Tuning the strength of predation: effects of an abiotic factor on predator-prey dynamics

Background/Question/Methods

Predator-prey cycling is a classical ecological interaction that can be described by mathematical models. Abiotic factors can influence the interactions between predator and prey, and can disproportionately affect one over the other. We refined an existing predator-prey model and ran experiments to determine how predator-prey dynamics are altered when the strength of predation is influenced by an abiotic factor specifically, salinity.

Chemostats are ideal for these studies since they can be modeled by mathematical equations and provide a laboratory means of observing population dynamics over time. We used the alga Chlorella autotrophica as prey, and the rotifer Brachionus plilcatilis as its predator. Both organisms are euryhaline, however studies have shown that C. autotrophica is more tolerant of salinity than B. plicatilis suggesting the strength of predation could be tuned with salinity.

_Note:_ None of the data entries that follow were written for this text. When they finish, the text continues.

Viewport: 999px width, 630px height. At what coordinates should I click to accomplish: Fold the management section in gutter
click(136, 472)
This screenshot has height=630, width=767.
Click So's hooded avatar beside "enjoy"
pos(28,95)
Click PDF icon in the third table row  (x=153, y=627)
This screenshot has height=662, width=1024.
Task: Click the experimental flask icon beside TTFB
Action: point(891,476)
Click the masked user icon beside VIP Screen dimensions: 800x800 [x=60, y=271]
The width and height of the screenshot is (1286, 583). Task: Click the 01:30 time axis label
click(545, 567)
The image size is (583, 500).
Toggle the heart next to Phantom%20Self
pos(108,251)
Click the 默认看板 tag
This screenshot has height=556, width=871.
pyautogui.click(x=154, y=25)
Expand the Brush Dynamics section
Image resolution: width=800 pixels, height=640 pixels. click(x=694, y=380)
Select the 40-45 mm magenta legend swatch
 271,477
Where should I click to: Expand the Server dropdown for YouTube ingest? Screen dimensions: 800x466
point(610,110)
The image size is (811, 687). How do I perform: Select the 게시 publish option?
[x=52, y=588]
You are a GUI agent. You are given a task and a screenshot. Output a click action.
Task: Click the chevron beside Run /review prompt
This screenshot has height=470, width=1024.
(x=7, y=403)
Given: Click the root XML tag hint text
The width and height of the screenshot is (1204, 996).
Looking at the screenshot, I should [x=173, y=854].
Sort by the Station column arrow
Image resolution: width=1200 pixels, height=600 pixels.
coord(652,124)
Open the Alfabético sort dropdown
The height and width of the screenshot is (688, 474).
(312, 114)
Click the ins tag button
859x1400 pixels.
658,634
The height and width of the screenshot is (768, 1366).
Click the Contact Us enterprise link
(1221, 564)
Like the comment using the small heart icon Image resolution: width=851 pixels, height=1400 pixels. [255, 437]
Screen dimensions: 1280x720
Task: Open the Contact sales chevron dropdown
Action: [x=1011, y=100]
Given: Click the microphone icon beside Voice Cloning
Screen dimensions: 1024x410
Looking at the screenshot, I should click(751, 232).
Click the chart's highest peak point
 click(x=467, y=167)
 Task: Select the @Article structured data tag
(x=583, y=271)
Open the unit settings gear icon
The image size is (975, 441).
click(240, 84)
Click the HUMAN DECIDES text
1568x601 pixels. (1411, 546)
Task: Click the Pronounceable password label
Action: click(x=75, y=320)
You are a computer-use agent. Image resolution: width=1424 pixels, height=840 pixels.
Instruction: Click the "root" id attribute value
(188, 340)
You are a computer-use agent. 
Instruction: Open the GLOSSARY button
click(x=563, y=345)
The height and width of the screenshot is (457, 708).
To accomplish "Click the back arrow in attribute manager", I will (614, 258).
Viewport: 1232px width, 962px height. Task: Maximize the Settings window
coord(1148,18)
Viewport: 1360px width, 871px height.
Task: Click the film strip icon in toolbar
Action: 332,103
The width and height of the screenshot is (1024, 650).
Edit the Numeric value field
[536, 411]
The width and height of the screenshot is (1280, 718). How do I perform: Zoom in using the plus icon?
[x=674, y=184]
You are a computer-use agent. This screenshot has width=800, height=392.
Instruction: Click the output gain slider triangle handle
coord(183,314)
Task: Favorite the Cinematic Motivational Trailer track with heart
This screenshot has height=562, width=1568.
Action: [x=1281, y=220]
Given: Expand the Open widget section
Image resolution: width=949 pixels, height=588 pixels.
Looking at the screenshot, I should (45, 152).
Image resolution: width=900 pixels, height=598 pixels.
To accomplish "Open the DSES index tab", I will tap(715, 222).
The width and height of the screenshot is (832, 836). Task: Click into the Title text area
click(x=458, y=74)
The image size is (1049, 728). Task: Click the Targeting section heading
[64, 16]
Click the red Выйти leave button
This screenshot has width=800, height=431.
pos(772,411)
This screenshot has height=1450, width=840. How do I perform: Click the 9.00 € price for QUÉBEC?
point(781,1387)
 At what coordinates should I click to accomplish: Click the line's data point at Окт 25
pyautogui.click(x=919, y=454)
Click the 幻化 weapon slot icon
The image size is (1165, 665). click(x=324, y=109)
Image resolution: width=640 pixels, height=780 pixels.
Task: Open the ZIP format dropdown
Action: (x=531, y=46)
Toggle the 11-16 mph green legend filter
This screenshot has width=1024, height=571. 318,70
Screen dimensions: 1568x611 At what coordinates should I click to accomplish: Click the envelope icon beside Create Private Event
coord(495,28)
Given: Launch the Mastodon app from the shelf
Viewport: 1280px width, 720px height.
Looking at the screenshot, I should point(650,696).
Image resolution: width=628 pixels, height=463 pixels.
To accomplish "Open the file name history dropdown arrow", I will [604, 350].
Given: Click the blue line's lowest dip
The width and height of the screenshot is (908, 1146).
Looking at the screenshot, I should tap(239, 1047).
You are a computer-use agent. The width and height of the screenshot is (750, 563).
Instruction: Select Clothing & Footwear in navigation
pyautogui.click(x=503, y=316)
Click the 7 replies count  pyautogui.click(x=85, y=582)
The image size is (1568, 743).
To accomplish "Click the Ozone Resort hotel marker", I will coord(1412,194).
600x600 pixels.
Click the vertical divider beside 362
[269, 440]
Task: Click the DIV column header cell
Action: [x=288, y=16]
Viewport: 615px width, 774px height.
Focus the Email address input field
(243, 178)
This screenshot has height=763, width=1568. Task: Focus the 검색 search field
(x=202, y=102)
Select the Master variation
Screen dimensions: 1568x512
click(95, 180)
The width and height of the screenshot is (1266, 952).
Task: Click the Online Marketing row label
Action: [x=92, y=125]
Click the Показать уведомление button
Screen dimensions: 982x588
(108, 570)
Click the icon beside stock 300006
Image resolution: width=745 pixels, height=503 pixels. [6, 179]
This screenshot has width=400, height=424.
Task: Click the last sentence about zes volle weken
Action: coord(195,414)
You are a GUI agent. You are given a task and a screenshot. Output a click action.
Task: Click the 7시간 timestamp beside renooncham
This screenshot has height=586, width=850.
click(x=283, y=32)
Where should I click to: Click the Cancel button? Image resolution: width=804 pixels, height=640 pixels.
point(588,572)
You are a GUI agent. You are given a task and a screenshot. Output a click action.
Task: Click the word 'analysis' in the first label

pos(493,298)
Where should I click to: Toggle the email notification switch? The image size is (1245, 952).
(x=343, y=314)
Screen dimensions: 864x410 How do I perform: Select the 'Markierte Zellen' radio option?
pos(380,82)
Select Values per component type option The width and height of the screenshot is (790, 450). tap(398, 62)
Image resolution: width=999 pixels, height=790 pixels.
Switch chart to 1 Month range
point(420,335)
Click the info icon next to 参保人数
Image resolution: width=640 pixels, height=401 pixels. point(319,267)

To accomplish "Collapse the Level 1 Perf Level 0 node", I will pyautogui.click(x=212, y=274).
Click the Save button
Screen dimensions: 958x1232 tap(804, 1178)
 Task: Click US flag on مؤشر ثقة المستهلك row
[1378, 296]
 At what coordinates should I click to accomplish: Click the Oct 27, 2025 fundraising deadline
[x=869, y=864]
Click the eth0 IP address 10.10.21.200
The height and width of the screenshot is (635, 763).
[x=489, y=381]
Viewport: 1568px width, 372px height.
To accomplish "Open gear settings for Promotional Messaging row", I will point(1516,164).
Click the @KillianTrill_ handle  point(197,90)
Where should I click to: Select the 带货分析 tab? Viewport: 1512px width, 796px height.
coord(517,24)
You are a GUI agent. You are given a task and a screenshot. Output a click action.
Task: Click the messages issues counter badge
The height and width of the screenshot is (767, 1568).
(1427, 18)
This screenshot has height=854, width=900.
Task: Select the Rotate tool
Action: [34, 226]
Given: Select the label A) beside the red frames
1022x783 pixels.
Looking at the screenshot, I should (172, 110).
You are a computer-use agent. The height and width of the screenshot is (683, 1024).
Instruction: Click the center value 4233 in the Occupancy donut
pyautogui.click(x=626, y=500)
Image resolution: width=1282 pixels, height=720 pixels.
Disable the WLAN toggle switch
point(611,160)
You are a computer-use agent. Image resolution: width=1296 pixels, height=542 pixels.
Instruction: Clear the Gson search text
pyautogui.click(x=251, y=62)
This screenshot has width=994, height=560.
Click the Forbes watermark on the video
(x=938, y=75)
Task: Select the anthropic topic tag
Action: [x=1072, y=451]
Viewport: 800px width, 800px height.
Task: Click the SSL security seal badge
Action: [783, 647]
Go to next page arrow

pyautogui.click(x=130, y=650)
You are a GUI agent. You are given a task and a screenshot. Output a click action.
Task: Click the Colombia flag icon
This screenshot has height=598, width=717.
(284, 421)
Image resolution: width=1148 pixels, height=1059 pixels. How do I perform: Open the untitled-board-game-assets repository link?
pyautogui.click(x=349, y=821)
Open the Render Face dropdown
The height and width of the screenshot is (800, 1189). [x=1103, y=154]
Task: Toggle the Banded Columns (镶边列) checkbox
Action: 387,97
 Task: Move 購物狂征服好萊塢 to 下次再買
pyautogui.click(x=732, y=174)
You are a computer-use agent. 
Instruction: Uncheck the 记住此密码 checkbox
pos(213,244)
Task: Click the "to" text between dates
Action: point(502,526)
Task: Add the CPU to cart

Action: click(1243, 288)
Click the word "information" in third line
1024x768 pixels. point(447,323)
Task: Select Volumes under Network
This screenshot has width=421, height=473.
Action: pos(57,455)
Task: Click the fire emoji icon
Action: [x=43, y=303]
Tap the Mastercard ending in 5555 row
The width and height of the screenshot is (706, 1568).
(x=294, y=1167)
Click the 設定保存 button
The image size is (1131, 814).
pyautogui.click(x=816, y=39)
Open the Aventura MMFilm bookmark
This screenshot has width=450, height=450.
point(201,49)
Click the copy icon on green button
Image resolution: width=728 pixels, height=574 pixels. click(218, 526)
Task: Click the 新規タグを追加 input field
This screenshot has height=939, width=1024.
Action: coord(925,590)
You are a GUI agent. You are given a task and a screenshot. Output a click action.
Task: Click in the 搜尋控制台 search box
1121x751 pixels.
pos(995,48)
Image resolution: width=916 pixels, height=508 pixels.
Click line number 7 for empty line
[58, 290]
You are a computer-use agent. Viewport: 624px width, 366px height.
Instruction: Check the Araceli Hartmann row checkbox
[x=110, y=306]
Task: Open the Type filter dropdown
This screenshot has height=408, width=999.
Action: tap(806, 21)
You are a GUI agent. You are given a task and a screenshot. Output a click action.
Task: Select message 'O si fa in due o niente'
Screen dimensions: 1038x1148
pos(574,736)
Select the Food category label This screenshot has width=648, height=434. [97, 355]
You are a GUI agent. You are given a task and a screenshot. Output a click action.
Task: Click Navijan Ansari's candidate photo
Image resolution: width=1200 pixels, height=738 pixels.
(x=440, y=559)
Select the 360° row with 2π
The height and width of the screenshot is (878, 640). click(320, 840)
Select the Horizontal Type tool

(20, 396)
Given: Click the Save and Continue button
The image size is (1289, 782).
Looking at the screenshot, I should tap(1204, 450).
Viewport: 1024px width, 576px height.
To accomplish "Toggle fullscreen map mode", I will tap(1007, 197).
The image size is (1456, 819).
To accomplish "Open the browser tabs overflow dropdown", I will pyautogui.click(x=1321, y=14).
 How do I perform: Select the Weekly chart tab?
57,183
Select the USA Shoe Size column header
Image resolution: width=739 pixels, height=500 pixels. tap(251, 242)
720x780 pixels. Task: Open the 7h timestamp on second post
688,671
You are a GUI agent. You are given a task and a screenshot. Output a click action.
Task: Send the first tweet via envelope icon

First, we conducted 24 hour growth rate experiments on our algae and rotifers across a range of salinities and choose four salinities (3, 16, 35, 45 g/L) to conduct our chemostat experiments. Second, we conducted the predator-prey chemostat experiments. Lastly, we did rotifer egg development time, egg viability experiments. These experiments allowed us to modify and calibrate an existing predator-prey model to let us see how salinity influenced our predator-prey system.

Results/Conclusions

Our growth rate experiments showed that our algae were more tolerant of salinity than our rotifers. There were two salinities (3 and 45 g/L) where rotifers had similar growth rates, and at those same salinities, our alga species’ growth rates were also similar. However, the chemostat dynamics at these two salinities were different suggesting growth rate was not the only significant parameter.

Egg development time tripled and egg viability was halved at higher salinities, partially explaining the difference in dynamics between chemostats. In addition, simulations from our model suggested that feeding behavior of rotifers at low algal densities contributed to the differences between the 3 and 45 g/L chemostats. Specifically, the degree and type of functional response had a significant impact on dynamics (i.e. differences between type II and type III).

Our results suggest that abiotic factors can influence the temporal dynamics of interacting organisms and that we cannot exclusively look at their immediate responses to stress, since consequences manifest themselves at through time. Here we have demonstrated that an environmental abiotic factor can influence the strength of predation, which in turn can effect predator-prey dynamics with consequences that can propagate through a simple food chain.